Now that I am retired having been many years a magistrate with a long awareness of the declining freedoms enjoyed by the ordinary citizen and a corresponding fear of the big brother state`s ever increasing encroachment on civil liberties I hope that my personal observations within these general parameters will be of interest to those with an open mind. Having been blogging with this title for many years against the rules of the Ministry of Justice my new found freedom should allow me to be less inhibited in these observations.

Comments are usually moderated. However, I do not accept any legal responsibility for the content of any comment. If any comment seems submitted just to advertise a website it will not be published.

Friday, 29 January 2016


Along with most other legal commentators or observers this blog was highly critical of the previous government`s Justice Secretary, one Chris Grayling AKA currently as the Leader of the House.  I think it is fair to say that few legal big wigs made any great criticism of his activities whist he was in occupation of the least in public.  He brought nothing less than havoc to the criminal courts, the magistrates` courts in particular, by the imposition of the criminal courts charge last April.  He tore down the national probation service in an effort to substitute  payment by results from outsourcing companies who have predictably and contrary to their original assurances proceeded to reduce the workforce but at a cost in all probability  of reduced effectiveness in what is now a two tier probation system.  He presided over a walk out of barristers who demonstrated outside the very courts in which they were scheduled to appear and who thus prevented proposed cuts to their fees. Against all advice and common sense he introduced curbs on the books which prisoners could have in their cells.  He contracted to a joint venture on their prison system with Saudi Arabia.  All these proposals bar the changes to probation have been rescinded by Michael Gove.   Earlier this week he scrapped proposed changes to the legal aid contracting scheme for lawyers. 

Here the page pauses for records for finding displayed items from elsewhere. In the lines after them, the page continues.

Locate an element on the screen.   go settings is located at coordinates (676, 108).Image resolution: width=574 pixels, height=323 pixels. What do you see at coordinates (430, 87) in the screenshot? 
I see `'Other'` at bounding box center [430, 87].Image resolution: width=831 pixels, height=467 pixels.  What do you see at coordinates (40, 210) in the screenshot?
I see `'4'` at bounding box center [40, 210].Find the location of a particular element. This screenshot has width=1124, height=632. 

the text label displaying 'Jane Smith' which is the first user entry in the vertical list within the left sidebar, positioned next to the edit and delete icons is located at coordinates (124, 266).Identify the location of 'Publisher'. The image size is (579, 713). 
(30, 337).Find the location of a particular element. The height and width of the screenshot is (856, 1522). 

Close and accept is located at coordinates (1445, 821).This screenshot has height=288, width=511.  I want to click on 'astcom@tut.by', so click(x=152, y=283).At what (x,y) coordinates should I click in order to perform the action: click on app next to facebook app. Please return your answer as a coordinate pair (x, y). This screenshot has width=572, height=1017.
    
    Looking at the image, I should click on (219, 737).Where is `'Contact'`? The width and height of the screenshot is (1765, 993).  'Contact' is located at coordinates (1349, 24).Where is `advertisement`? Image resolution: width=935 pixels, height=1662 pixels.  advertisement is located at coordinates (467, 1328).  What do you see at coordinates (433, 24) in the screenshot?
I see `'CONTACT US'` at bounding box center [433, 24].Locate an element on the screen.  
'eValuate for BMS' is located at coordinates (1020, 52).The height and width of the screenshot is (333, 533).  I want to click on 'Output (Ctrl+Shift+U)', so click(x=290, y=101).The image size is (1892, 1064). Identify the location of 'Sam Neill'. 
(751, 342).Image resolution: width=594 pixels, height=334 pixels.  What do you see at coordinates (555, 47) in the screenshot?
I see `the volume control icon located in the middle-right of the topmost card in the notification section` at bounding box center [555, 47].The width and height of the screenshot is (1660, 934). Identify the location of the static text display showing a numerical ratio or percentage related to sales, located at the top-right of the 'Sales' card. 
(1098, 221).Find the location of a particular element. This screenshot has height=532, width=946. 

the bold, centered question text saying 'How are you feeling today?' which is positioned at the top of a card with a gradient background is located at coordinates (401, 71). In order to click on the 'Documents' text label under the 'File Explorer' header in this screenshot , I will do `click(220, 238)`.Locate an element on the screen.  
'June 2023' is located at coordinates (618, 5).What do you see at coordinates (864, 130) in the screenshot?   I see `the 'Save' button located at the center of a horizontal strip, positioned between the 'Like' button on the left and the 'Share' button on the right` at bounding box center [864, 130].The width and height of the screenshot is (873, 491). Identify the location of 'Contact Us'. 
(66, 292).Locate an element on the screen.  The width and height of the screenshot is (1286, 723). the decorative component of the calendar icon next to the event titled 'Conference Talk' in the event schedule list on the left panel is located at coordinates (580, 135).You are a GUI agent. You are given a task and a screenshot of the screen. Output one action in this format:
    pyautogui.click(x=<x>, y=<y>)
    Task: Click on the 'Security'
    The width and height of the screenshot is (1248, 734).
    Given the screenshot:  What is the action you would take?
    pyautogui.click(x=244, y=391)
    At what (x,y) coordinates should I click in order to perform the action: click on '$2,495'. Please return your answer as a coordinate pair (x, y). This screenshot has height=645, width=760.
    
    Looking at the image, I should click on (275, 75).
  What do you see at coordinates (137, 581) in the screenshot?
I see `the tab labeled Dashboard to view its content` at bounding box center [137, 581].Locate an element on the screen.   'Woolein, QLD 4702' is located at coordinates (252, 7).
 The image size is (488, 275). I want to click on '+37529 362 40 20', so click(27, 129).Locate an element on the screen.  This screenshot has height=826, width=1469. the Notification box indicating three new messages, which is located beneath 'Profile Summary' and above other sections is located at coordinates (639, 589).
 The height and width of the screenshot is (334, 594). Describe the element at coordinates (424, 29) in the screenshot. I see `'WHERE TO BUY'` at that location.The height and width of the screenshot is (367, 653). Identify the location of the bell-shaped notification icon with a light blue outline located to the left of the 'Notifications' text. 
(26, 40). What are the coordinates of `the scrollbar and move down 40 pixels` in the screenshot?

Rarely if ever has there been such a disassociation and repudiation of one cabinet minister`s actions by his successor of the same party. It is beyond belief that he occupies a front bench position in the House of Commons.  It is little wonder that politics and politicians are held in contempt by the general public when such  failure is rewarded.


  1. We are left with the probation mess-up; there is every commercial incentive to minimise the amount of rehabilitative work done with offenders; sentencers have almost no say over what happens in a community penalty; breaching appears to have reduced significantly and it is difficult if not impossible to get any real information in court because of the wall between court National Probation Service and the commercial Community Rehabilitation Companies who do the work.

    A strong HMCTS/MoJ will be required to sort this out. Grayling ensured companies like Sodexo and Interserve had 10 year contracts to prevent a future government backing out; we don't know the terms of those contracts as FoI doesn't, I believe, apply, however, there will be constraint and targets and qualifications to ensure that even an incompetent HMCTS has some leverage; they should use that leverage to the full to make the CRC owners back out, as other government outsourcers have done when they can't make their profit.

    I'm not syaing go back to the status quo - simply something with a degree of rationality in it and the possibility of doing what probation sets out to do.

  2. I think many of us were pleased with Michael Gove's appointment as Lord Chancellor knowing that he most likely had the best interests of the CJS at heart. In my view he has not disappointed and in 3 or 4 months has sensibly reversed most of the catastrophic issues that Mr Grayling had introduced. And he has been able to do it whilst still adhering to the settlement that the treasury had made for HMCTS. The final one must be the probation service where he has an opportunity to return it to the type of service we once knew and where the practitioners could again take pride in what they do.

  3. He couldn't have occupied the woolsack because that privilege is reserved for the Speaker of the House of Lords.